Write out the entries from the start through the line that contains "coord(20,200)", swapping "Grafana" for "Kibana" and leaving everything else unchanged.

======== Information given ========

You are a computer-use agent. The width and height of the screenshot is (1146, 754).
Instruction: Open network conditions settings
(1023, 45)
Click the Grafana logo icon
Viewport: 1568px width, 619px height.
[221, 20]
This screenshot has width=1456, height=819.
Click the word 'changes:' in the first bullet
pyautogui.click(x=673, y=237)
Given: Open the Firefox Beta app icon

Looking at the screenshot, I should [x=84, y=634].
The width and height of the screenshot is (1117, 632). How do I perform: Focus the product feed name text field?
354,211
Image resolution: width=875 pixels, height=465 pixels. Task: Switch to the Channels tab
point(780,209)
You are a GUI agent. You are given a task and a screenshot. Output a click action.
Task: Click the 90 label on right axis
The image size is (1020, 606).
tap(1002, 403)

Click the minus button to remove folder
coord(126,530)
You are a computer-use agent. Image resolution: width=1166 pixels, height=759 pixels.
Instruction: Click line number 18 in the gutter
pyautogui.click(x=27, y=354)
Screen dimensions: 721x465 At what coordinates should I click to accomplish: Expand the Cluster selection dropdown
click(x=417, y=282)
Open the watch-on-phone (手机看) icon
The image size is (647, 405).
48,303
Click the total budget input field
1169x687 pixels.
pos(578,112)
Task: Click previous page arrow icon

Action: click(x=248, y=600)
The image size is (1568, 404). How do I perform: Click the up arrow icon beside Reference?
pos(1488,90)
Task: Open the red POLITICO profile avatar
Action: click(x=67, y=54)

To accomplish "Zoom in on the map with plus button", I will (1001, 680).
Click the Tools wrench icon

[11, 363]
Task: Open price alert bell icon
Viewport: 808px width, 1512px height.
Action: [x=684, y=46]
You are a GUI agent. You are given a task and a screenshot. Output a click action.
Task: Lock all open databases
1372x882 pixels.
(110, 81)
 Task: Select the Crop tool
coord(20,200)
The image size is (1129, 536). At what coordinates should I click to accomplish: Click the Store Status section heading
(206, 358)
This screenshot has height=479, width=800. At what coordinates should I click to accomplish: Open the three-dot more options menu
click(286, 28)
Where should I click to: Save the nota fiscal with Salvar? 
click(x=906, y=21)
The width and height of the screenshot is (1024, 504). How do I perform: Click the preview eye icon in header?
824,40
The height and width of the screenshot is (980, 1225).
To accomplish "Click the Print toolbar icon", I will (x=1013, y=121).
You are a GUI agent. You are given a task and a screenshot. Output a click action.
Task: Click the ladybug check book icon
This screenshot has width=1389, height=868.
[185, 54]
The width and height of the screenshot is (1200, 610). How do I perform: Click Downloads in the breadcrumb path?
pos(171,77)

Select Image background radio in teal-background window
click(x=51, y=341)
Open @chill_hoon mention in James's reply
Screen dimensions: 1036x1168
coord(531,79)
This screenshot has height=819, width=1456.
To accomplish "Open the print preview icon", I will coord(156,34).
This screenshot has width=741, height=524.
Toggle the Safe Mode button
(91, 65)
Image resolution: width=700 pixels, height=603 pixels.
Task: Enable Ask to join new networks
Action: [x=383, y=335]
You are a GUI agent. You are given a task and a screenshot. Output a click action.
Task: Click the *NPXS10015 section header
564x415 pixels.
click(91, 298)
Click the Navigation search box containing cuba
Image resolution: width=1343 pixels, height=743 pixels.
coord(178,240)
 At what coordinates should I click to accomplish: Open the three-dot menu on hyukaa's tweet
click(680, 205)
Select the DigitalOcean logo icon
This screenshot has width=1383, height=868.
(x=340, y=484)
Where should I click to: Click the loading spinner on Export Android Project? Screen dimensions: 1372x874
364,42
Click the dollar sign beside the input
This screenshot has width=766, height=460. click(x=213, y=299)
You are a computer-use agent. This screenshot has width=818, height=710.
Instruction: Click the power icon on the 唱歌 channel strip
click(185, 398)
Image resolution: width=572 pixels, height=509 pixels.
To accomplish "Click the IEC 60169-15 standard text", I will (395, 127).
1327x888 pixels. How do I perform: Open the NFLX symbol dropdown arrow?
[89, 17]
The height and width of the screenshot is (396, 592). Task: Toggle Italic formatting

========

Exercise result:
You are a computer-use agent. The width and height of the screenshot is (1146, 754).
Instruction: Open network conditions settings
(1023, 45)
Click the Kibana logo icon
Viewport: 1568px width, 619px height.
[221, 20]
This screenshot has width=1456, height=819.
Click the word 'changes:' in the first bullet
pyautogui.click(x=673, y=237)
Given: Open the Firefox Beta app icon

Looking at the screenshot, I should [x=84, y=634].
The width and height of the screenshot is (1117, 632). How do I perform: Focus the product feed name text field?
354,211
Image resolution: width=875 pixels, height=465 pixels. Task: Switch to the Channels tab
point(780,209)
You are a GUI agent. You are given a task and a screenshot. Output a click action.
Task: Click the 90 label on right axis
The image size is (1020, 606).
tap(1002, 403)

Click the minus button to remove folder
coord(126,530)
You are a computer-use agent. Image resolution: width=1166 pixels, height=759 pixels.
Instruction: Click line number 18 in the gutter
pyautogui.click(x=27, y=354)
Screen dimensions: 721x465 At what coordinates should I click to accomplish: Expand the Cluster selection dropdown
click(x=417, y=282)
Open the watch-on-phone (手机看) icon
The image size is (647, 405).
48,303
Click the total budget input field
1169x687 pixels.
pos(578,112)
Task: Click previous page arrow icon

Action: click(x=248, y=600)
The image size is (1568, 404). How do I perform: Click the up arrow icon beside Reference?
pos(1488,90)
Task: Open the red POLITICO profile avatar
Action: click(x=67, y=54)

To accomplish "Zoom in on the map with plus button", I will (1001, 680).
Click the Tools wrench icon

[11, 363]
Task: Open price alert bell icon
Viewport: 808px width, 1512px height.
Action: [x=684, y=46]
You are a GUI agent. You are given a task and a screenshot. Output a click action.
Task: Lock all open databases
1372x882 pixels.
(110, 81)
 Task: Select the Crop tool
coord(20,200)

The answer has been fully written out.